GIVEN DATA Block Start

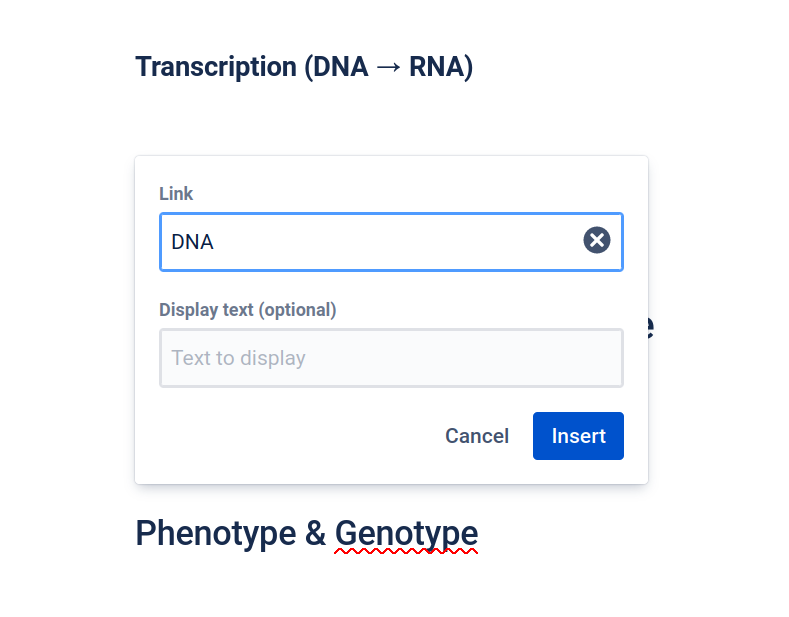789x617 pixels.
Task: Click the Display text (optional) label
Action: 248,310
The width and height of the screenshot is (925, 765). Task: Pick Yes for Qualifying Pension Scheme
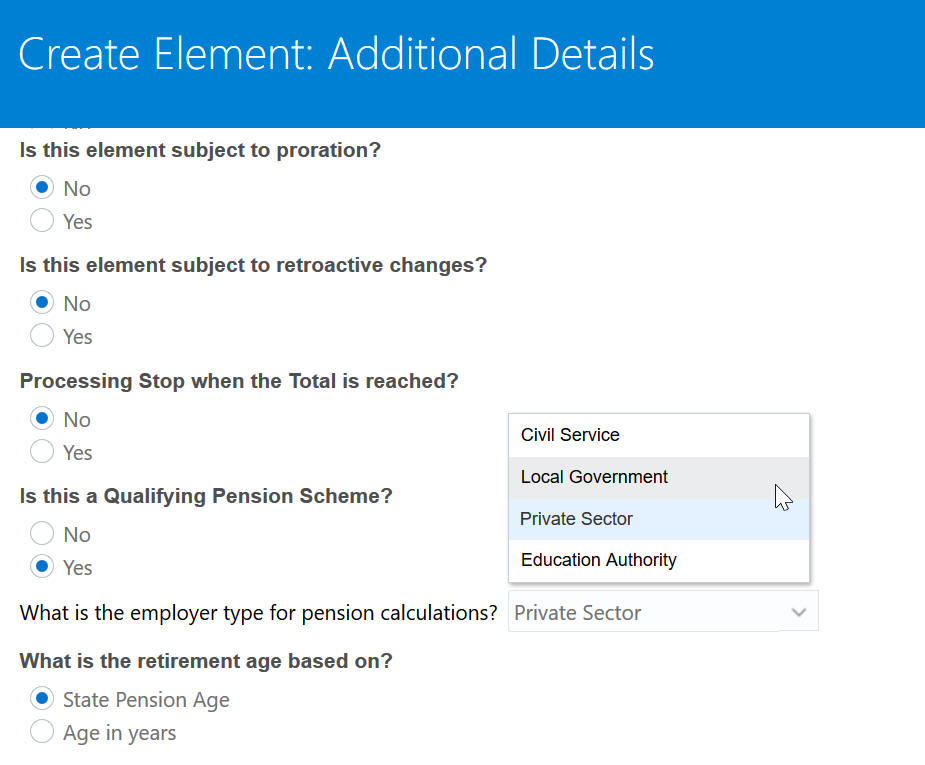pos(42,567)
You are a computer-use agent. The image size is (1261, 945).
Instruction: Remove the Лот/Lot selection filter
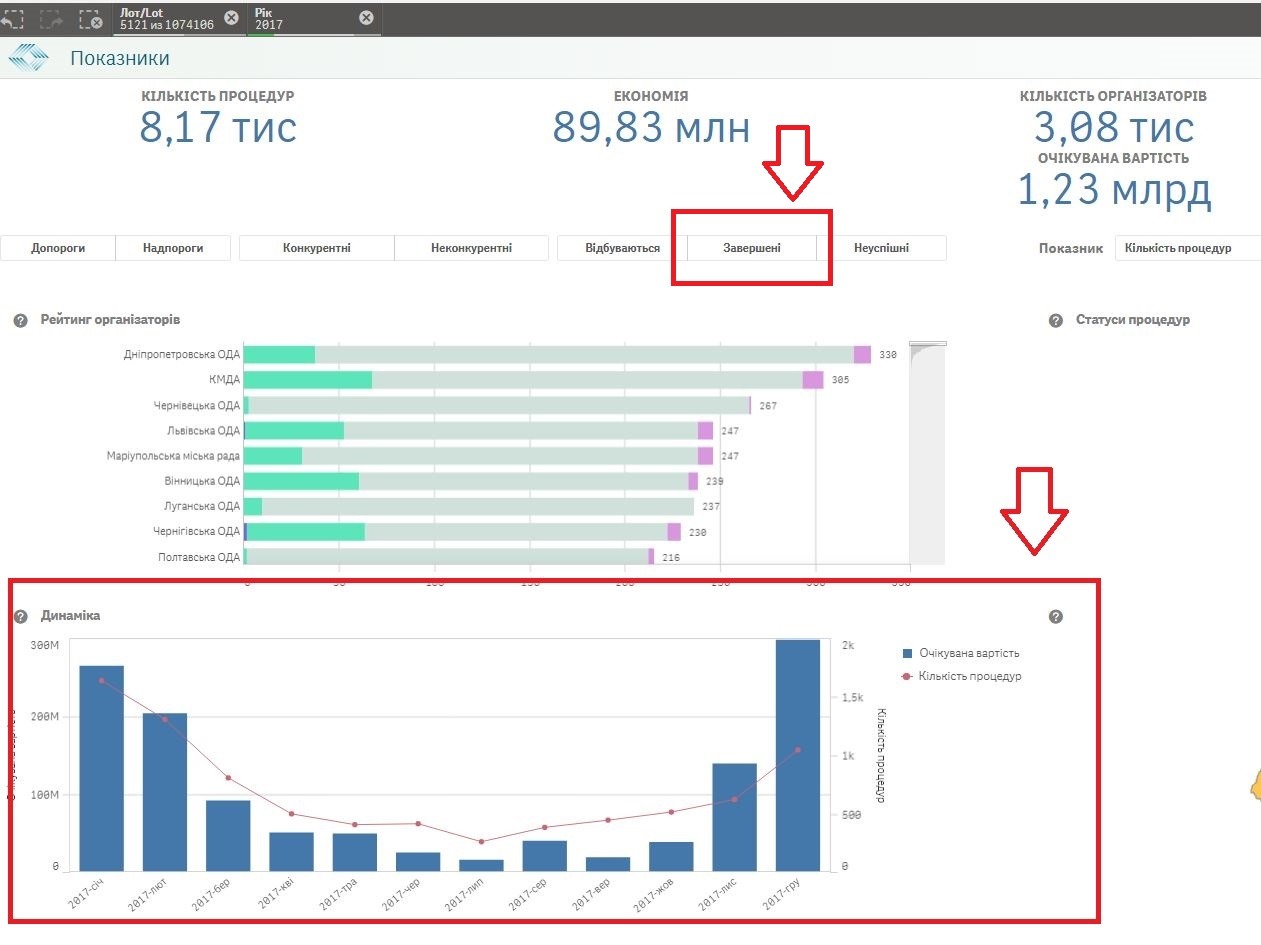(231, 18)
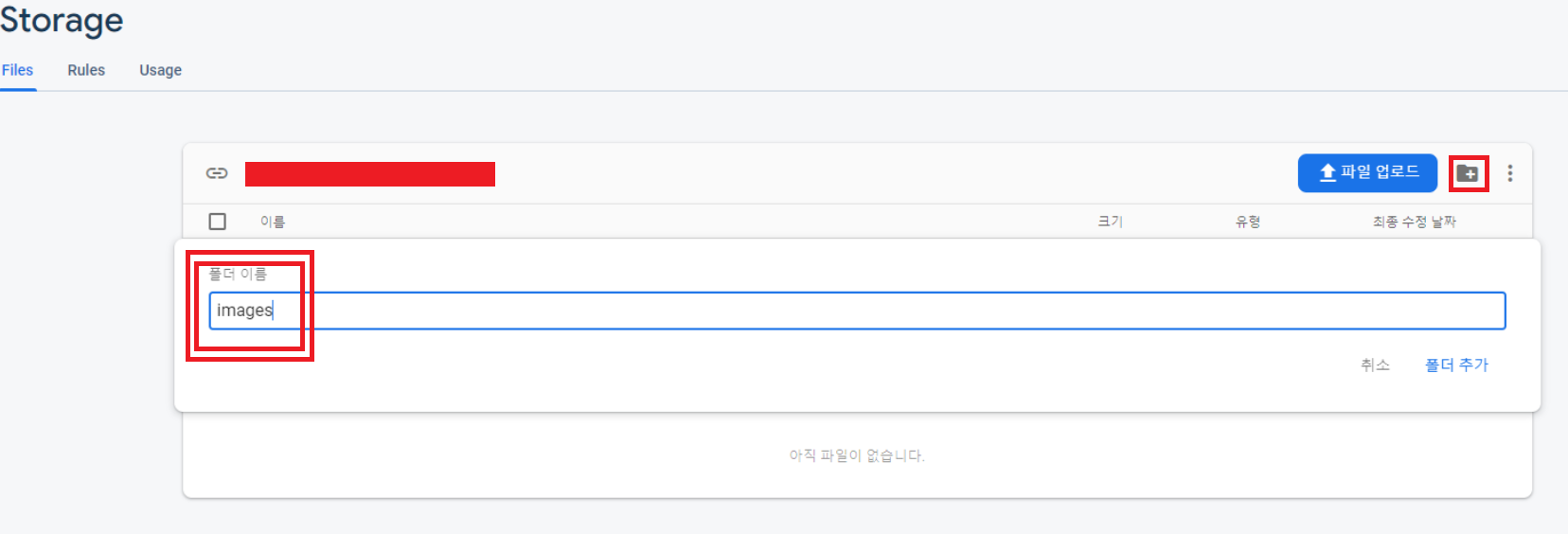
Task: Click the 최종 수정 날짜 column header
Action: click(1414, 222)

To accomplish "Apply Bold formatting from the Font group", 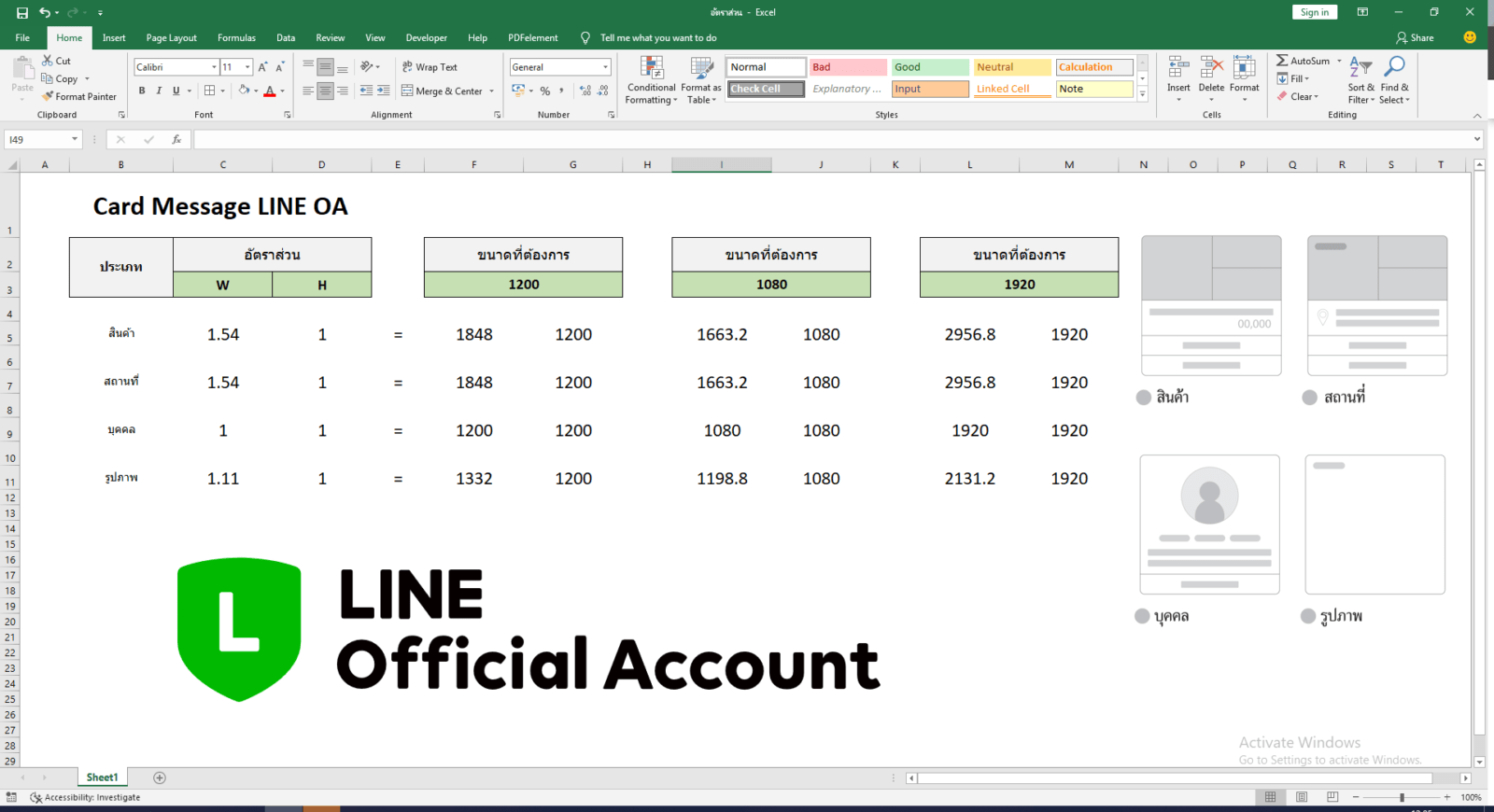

GIVEN DATA Block End

YOUR INSTRUCTIONS: Please retype, exactly and with the pictures left out, the lines from the line containing "The width and" through the last line of the records above.

ANSWER SPACE:
The width and height of the screenshot is (925, 765). Task: Pick Yes for Qualifying Pension Scheme
pos(42,567)
You are a computer-use agent. The image size is (1261, 945).
Instruction: Remove the Лот/Lot selection filter
(231, 18)
Task: Click the 최종 수정 날짜 column header
Action: click(1414, 222)

To accomplish "Apply Bold formatting from the Font group", 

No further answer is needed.